= DOCUMENT PASSAGE =
**********
Multiple table entries?

From
Jeff Ross
Date:
Hi,

I recently upgraded to 8.4 and everything went great.  All databases are
working as they are supposed to, no problems seen.

Today, however, I did a \d on a database and was surprised to see sets
of 5 identical table entries for each one that is supposed to be there.
Here's the databases in question (used to store apache web logs).
Several other of my databases (but not all) show the same 5 entries for
each real table symptom.

_postgresql@heinlein:/backup/postgresql $ psql pglogd
psql (8.4.0)
Type "help" for help.

pglogd=# \d++
                          List of relations
 Schema |     Name     | Type  |    Owner    |  Size   | Description
--------+--------------+-------+-------------+---------+-------------
 public | full_entries | table | _postgresql | 528 kB  |
 public | full_entries | table | _postgresql | 528 kB  |
 public | full_entries | table | _postgresql | 528 kB  |
 public | full_entries | table | _postgresql | 528 kB  |
 public | full_entries | table | _postgresql | 528 kB  |
 public | full_temp    | table | jross       | 1904 kB |
 public | full_temp    | table | jross       | 1904 kB |
 public | full_temp    | table | jross       | 1904 kB |
 public | full_temp    | table | jross       | 1904 kB |
 public | full_temp    | table | jross       | 1904 kB |
 public | log_entries  | table | _postgresql | 1648 kB |
 public | log_entries  | table | _postgresql | 1648 kB |
 public | log_entries  | table | _postgresql | 1648 kB |
 public | log_entries  | table | _postgresql | 1648 kB |
 public | log_entries  | table | _postgresql | 1648 kB |
 public | page_hits    | table | _postgresql | 5296 kB |
 public | page_hits    | table | _postgresql | 5296 kB |
 public | page_hits    | table | _postgresql | 5296 kB |
 public | page_hits    | table | _postgresql | 5296 kB |
 public | page_hits    | table | _postgresql | 5296 kB |
 public | total_hits   | table | _postgresql | 16 kB   |
 public | total_hits   | table | _postgresql | 16 kB   |
 public | total_hits   | table | _postgresql | 16 kB   |
 public | total_hits   | table | _postgresql | 16 kB   |
 public | total_hits   | table | _postgresql | 16 kB   |
(25 rows)
**********
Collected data

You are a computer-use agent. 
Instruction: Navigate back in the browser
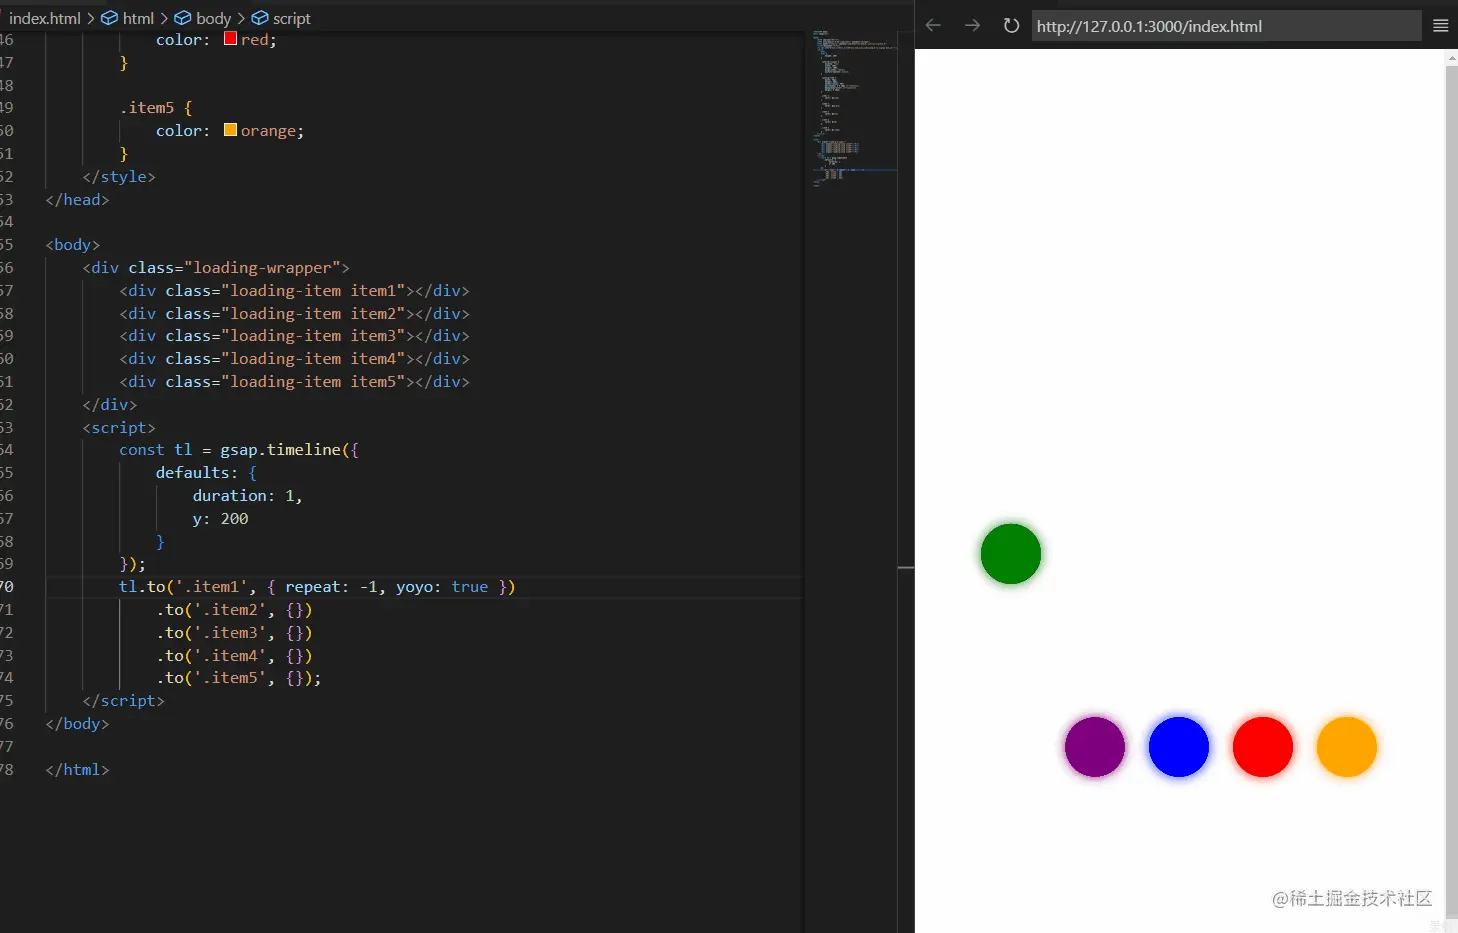tap(932, 25)
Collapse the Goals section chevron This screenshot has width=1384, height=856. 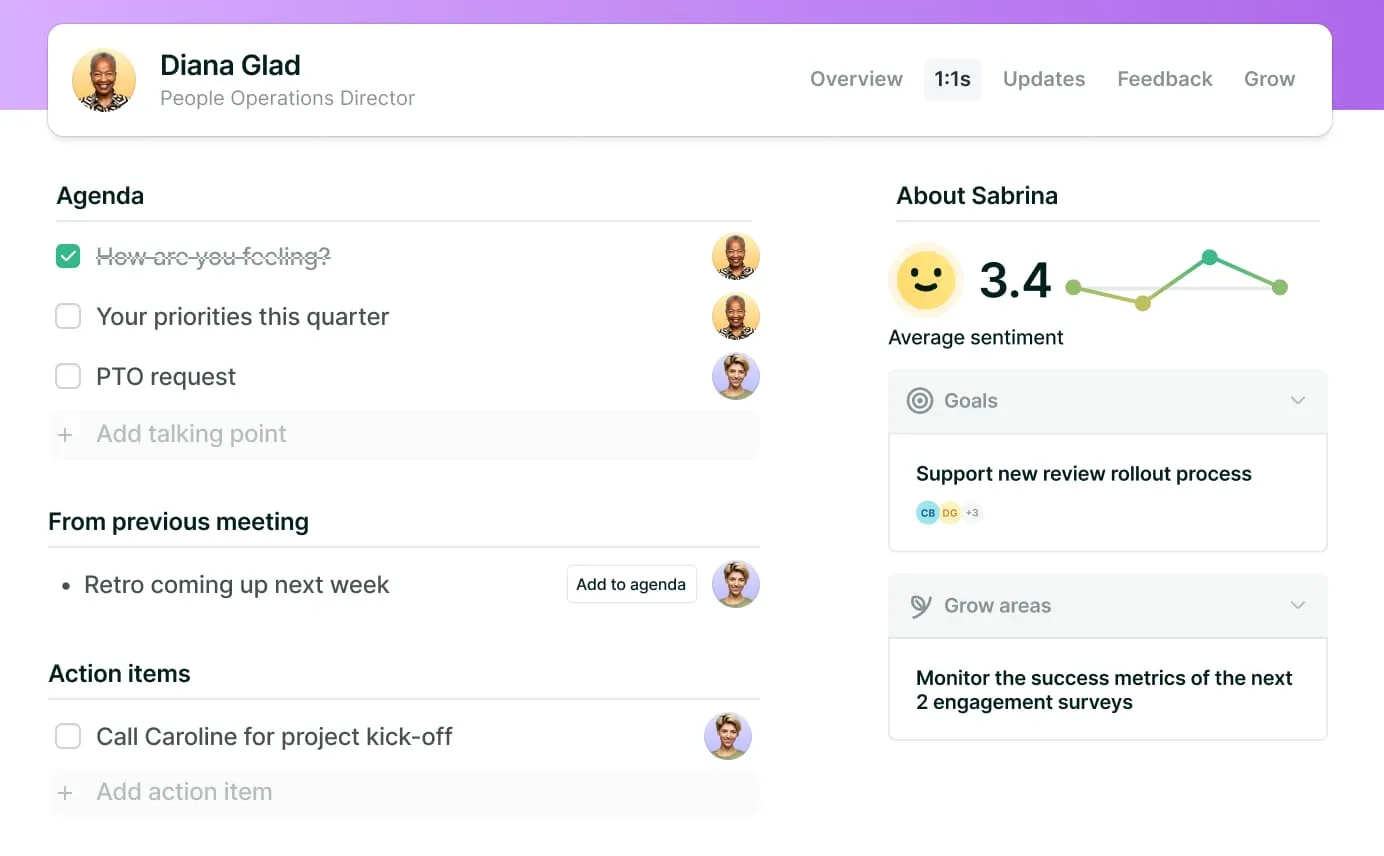tap(1297, 401)
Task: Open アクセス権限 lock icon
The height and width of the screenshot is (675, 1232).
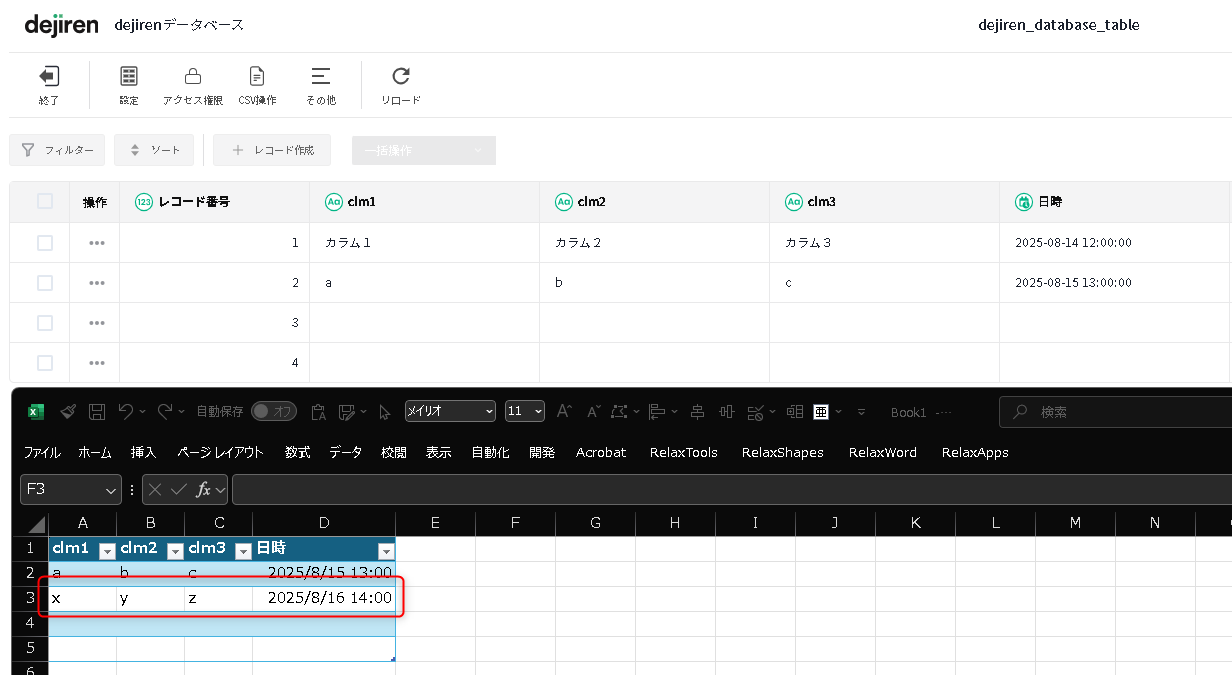Action: (x=193, y=77)
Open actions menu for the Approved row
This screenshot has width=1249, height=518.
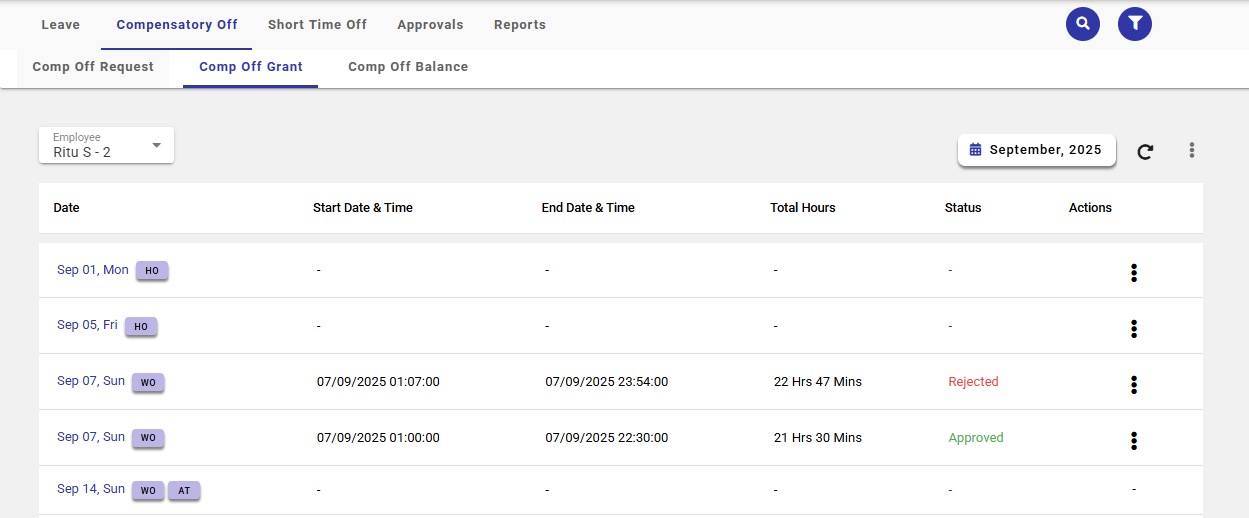tap(1133, 441)
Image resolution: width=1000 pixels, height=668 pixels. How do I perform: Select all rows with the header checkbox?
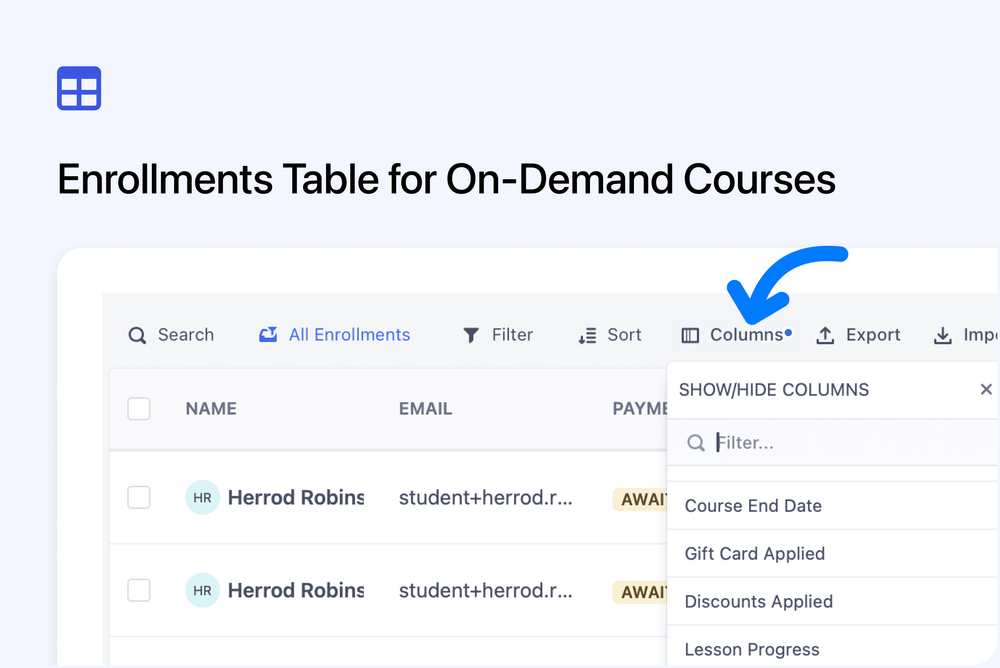coord(139,408)
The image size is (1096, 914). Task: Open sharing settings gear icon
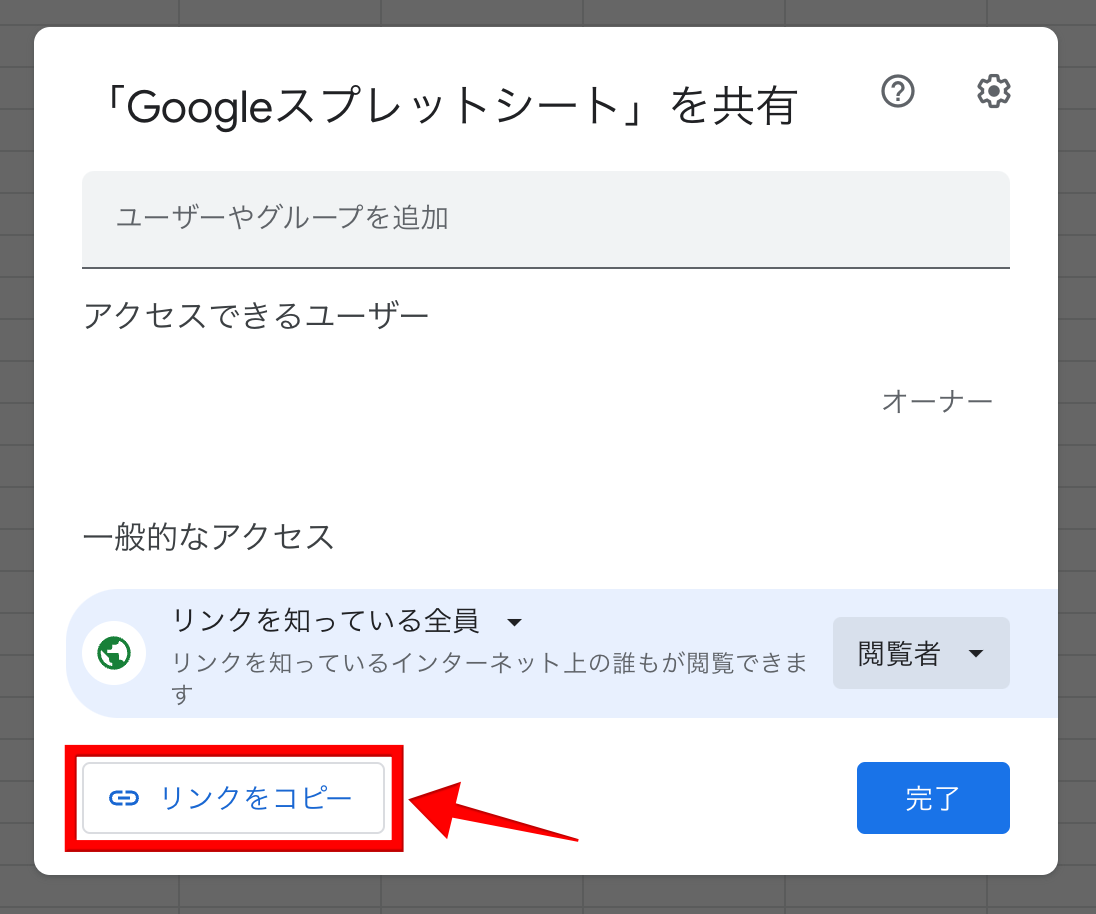coord(993,92)
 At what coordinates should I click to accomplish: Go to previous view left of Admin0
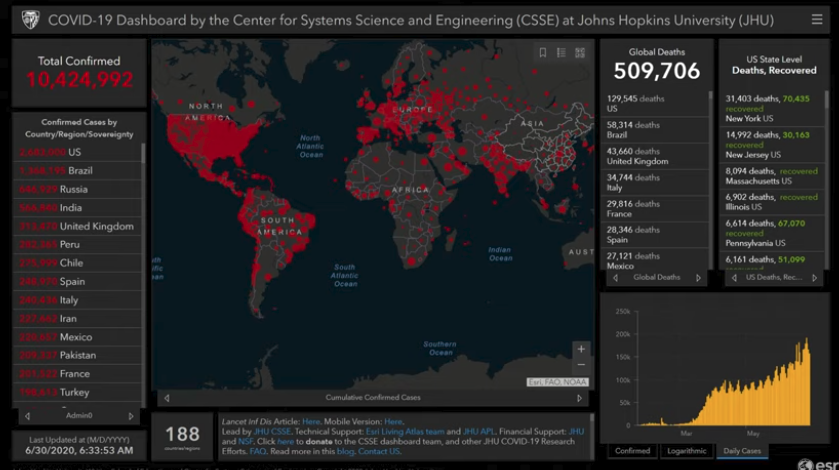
**********
= ACTIVITY LIST =
a) In the forum post about duplicate table entries, why does the writer say the upgrade to 8.4 went great?
b) Reproduce the forum post about duplicate table entries between "Multiple table entries?" and "apache web logs).", inclusive.
c) Answer these from the forum post about duplicate table entries:
(i) What is the database in question used to store?
(ii) Which owner is listed for the full_temp table?
(iii) How many rows does the listing report in total?

= PER-TASK ANSWERS =
a) The writer says all databases are working as they are supposed to and no problems have been seen.

b)
Multiple table entries?

From
Jeff Ross
Date:
Hi,

I recently upgraded to 8.4 and everything went great.  All databases are
working as they are supposed to, no problems seen.

Today, however, I did a \d on a database and was surprised to see sets
of 5 identical table entries for each one that is supposed to be there.
Here's the databases in question (used to store apache web logs).

c)
(i) Apache web logs.
(ii) jross.
(iii) 25 rows.